Exercise> Beginning with the line that holds "At what coordinates should I click to accomplish: View" and ending with the last line of the entries, please output each line exactly, apart from any pictures.

Extracted information>

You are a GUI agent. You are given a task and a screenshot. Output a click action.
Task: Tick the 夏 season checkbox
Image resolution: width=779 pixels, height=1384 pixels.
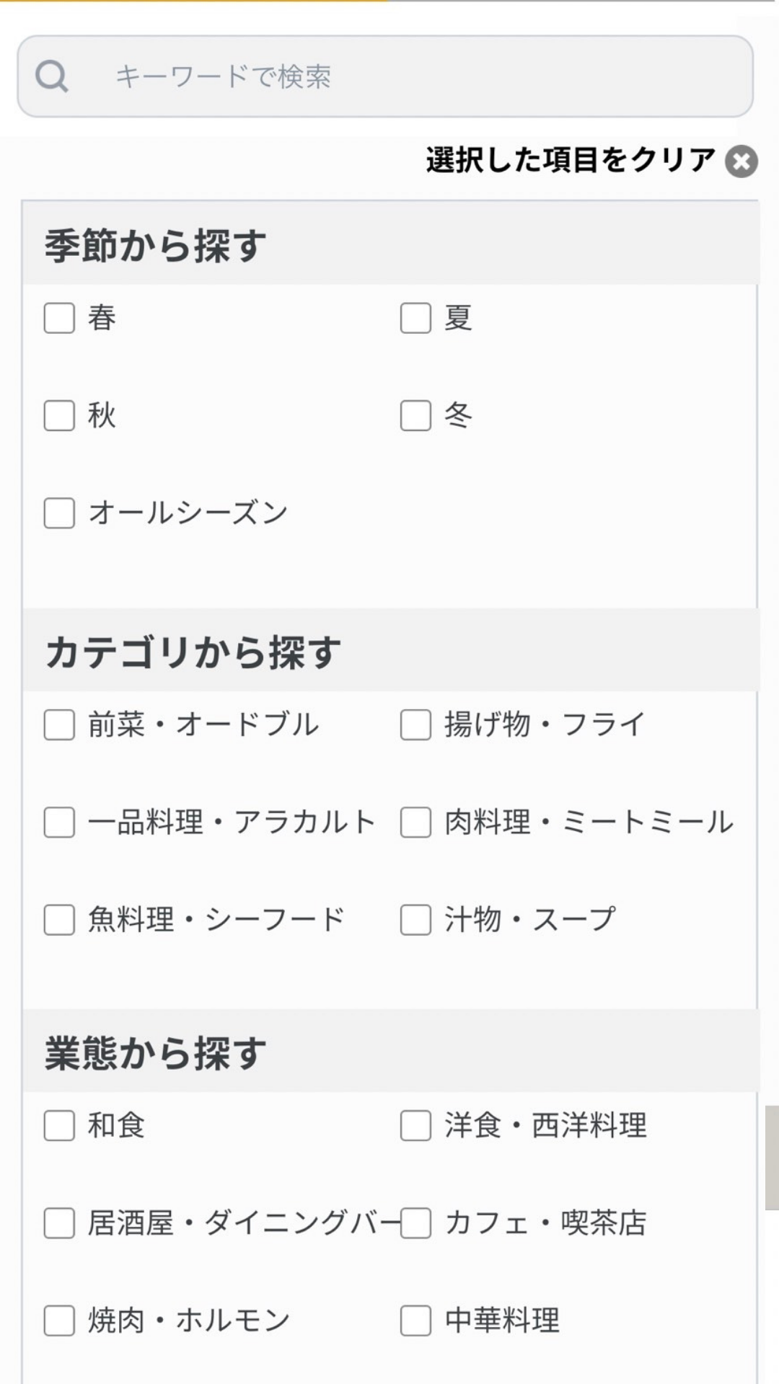tap(415, 318)
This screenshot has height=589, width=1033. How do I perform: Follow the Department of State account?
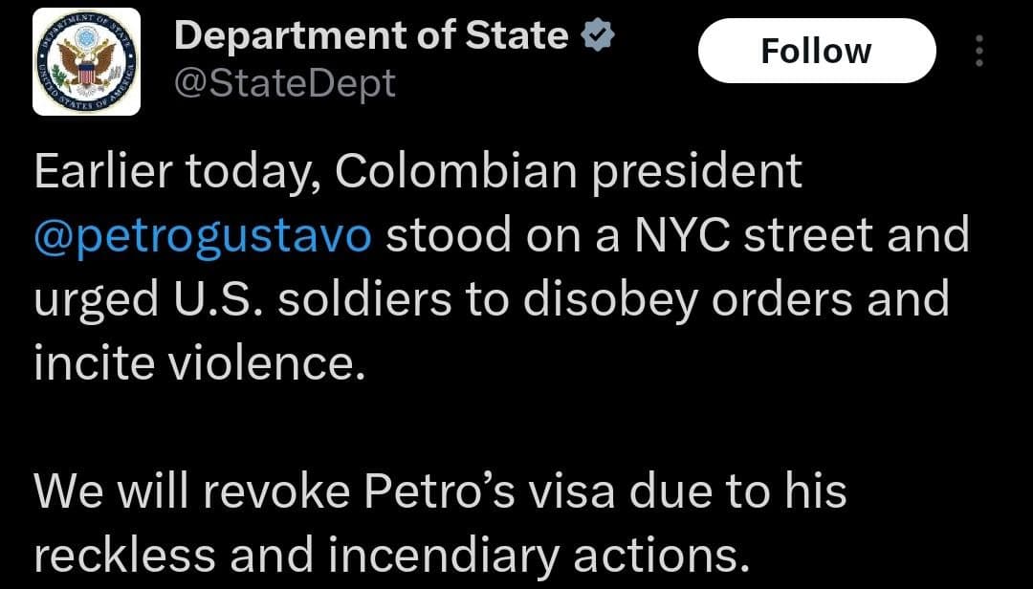point(818,50)
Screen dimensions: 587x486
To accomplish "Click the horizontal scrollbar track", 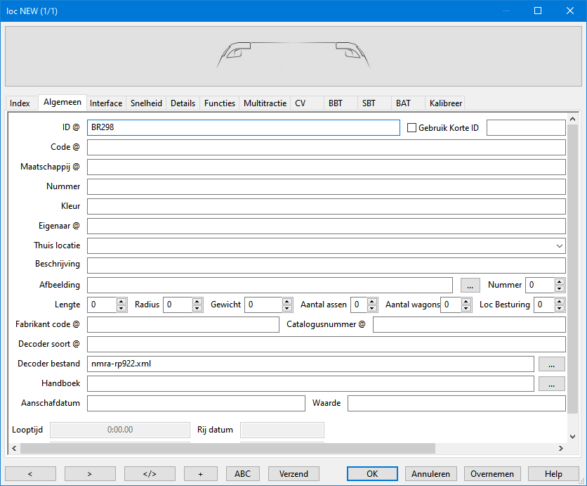I will pos(495,448).
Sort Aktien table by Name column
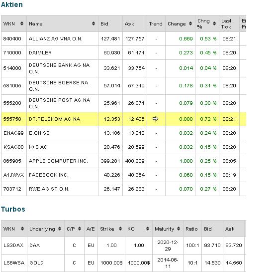The image size is (278, 272). (93, 23)
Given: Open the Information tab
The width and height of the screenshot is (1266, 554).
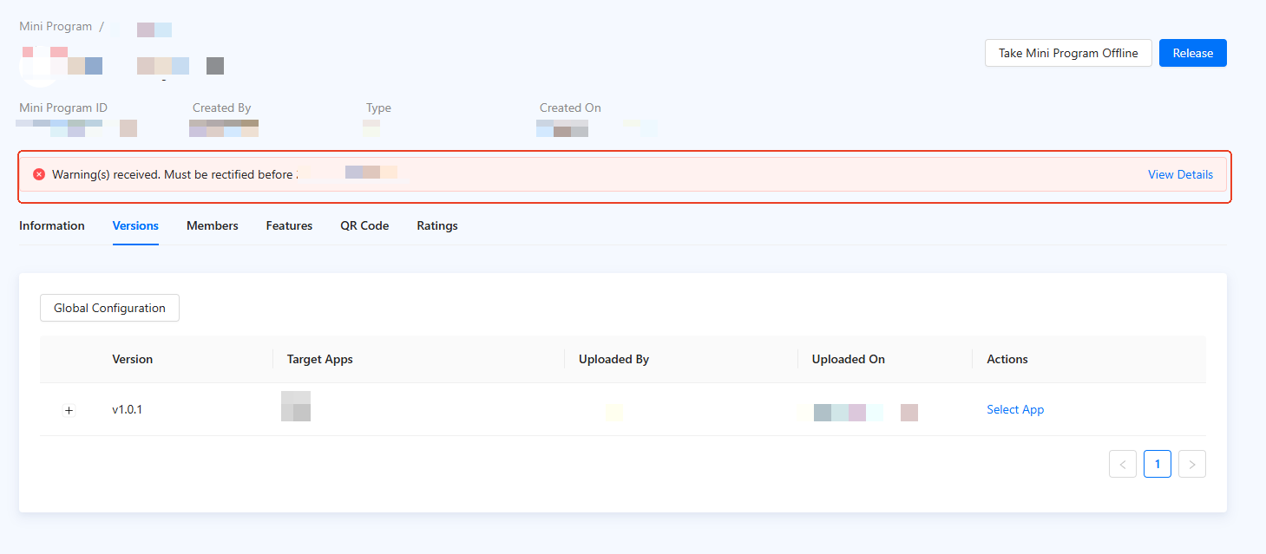Looking at the screenshot, I should (52, 225).
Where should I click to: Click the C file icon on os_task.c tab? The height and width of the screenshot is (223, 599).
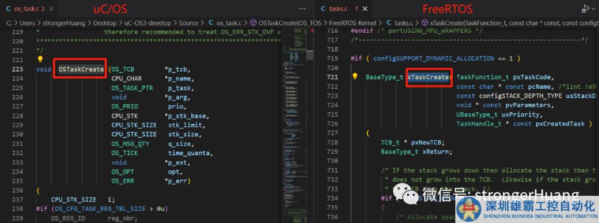[8, 9]
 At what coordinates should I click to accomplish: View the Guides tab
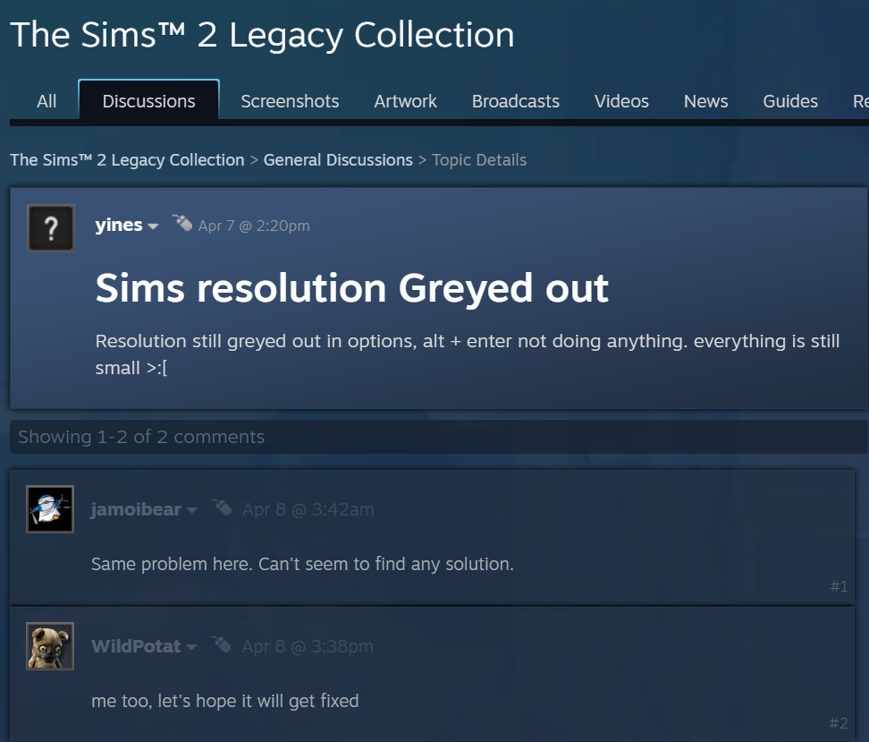pyautogui.click(x=790, y=101)

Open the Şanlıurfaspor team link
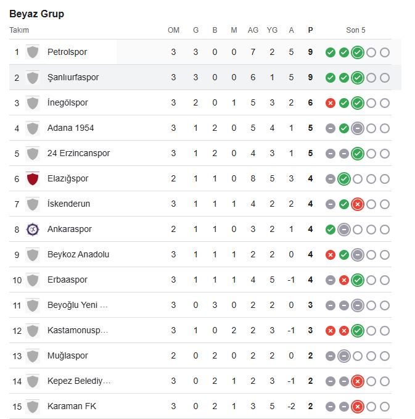click(73, 78)
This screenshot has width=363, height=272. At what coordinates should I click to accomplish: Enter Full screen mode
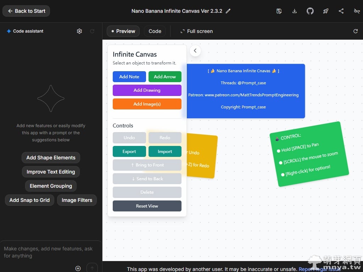point(196,31)
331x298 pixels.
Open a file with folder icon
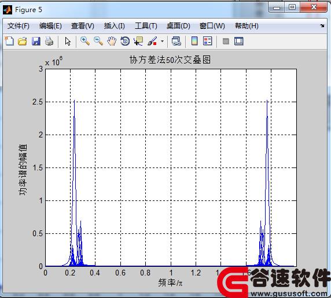23,41
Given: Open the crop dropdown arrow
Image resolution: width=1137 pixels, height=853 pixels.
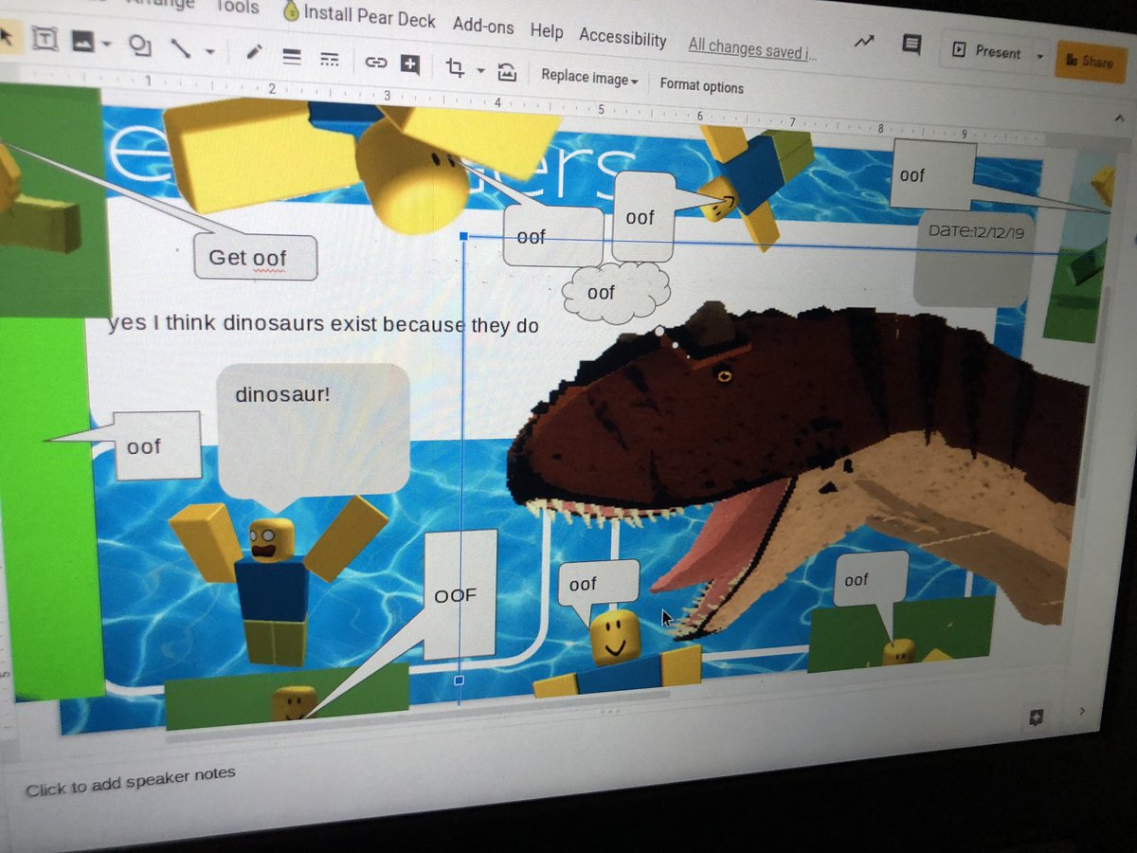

Answer for the task>
 At what coordinates should I click to accomplish: View the Guides tab
pyautogui.click(x=790, y=101)

Open the Şanlıurfaspor team link
click(73, 78)
This screenshot has width=363, height=272. At what coordinates should I click to accomplish: Enter Full screen mode
point(196,31)
331x298 pixels.
Open a file with folder icon
23,41
Given: Open the crop dropdown arrow
Image resolution: width=1137 pixels, height=853 pixels.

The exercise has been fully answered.